Sementara itu, Bupati Lebong, Kopli Ansori mengungkapkan, Raperda APBD Tahun 2024 ini merupakan gambaran kebijakan pemerintah daerah yang dapat dijadikan sebagai tolak ukur kinerja pemerintah daerah dalam mengambil keputusan.
“Untuk itu, saya instruksi kepada seluruh kepala OPD dan unit kerja agar berupaya dan bersungguh-sungguh dengan segala keterbatasan anggaran dan SDM, namun dapat secara maksimal menjawab tuntutan masyarakat melalui program dan kegiatan yang telah dituangkan dalam APBD ini,” kata Kopli.
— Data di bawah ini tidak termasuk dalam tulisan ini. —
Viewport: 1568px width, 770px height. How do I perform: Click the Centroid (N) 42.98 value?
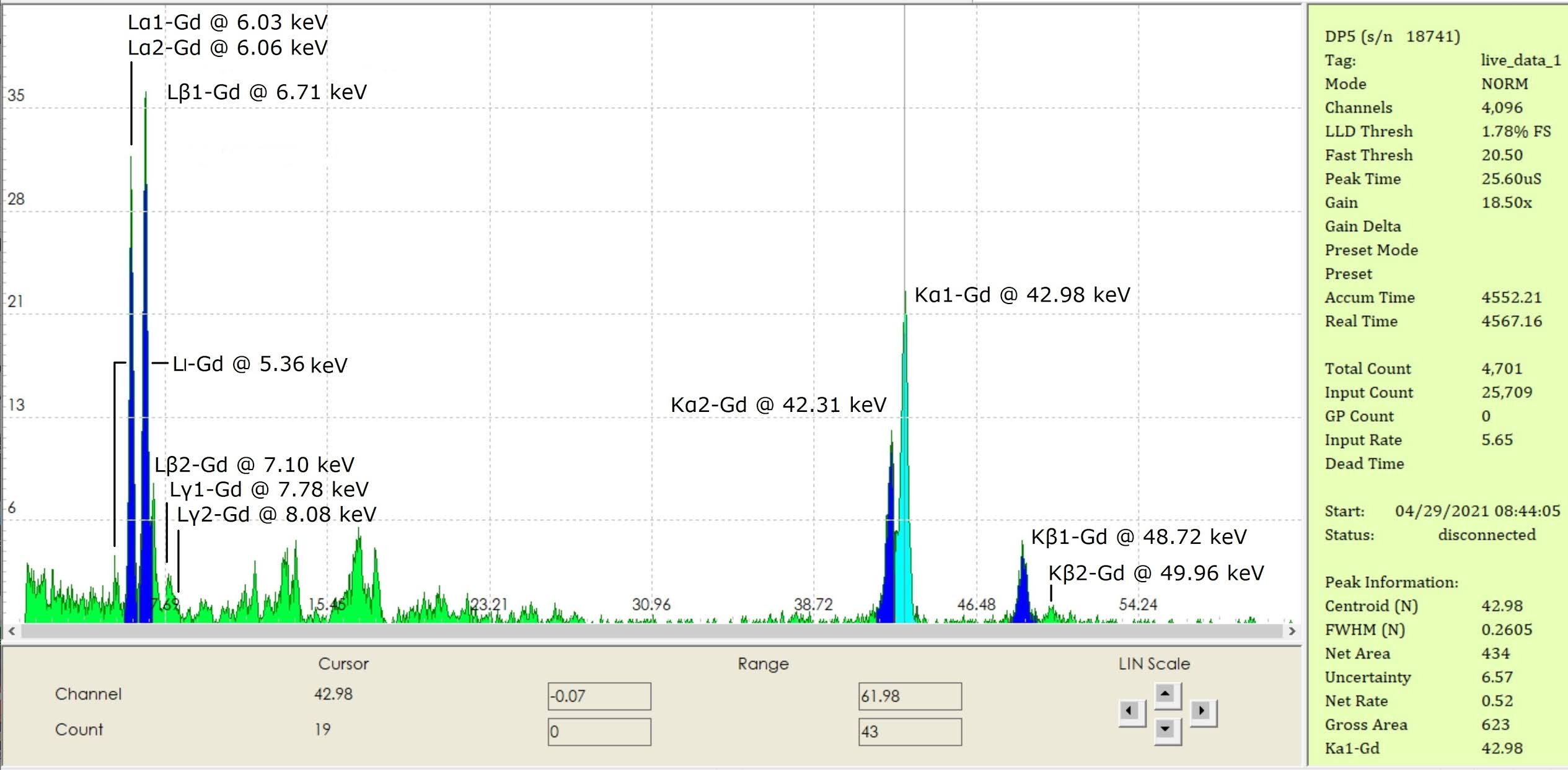click(1508, 606)
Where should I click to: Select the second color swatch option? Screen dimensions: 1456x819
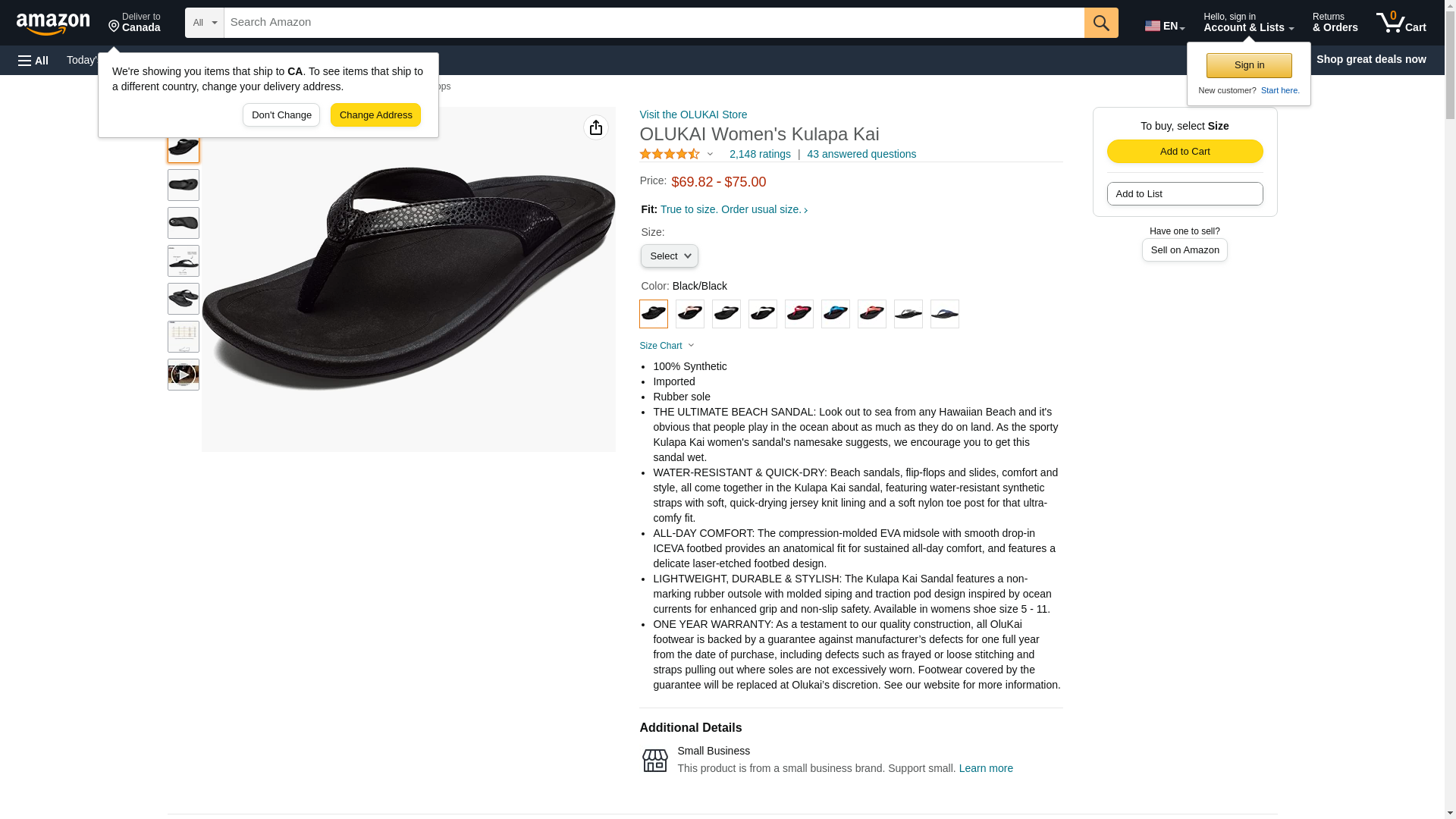(689, 314)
Dia menambahkan, ketiga Raperda yang disetujui menjadi Perda ini akan diusulkan ke Biro Hukum Provinsi Bengkulu untuk permintaan nomor register Perda Kabupaten Lebong Provinsi Bengkulu. Sebagaimana Pasal 242 Ayat (4) Undang-undang 23 tahun 2014 tentang Pemerintah Daerah.
Dalam aturan itu, Bupati wajib menyampaikan kepada Gubernur sebagai wakil pemerintah pusat paling lama tiga hari terhitung sejak menerima aperda Kabupaten dari Pimpinan DPRD Lebong.
Lebih jauh, ia menyampaikan, ucapan terima kasih atas telah dilakukan pembahasan raperda tingkat Bapemperda, Komisi, dan tingkat fraksi. Sehingga, raperda ini telah disempurnakan dan dapat disahkan.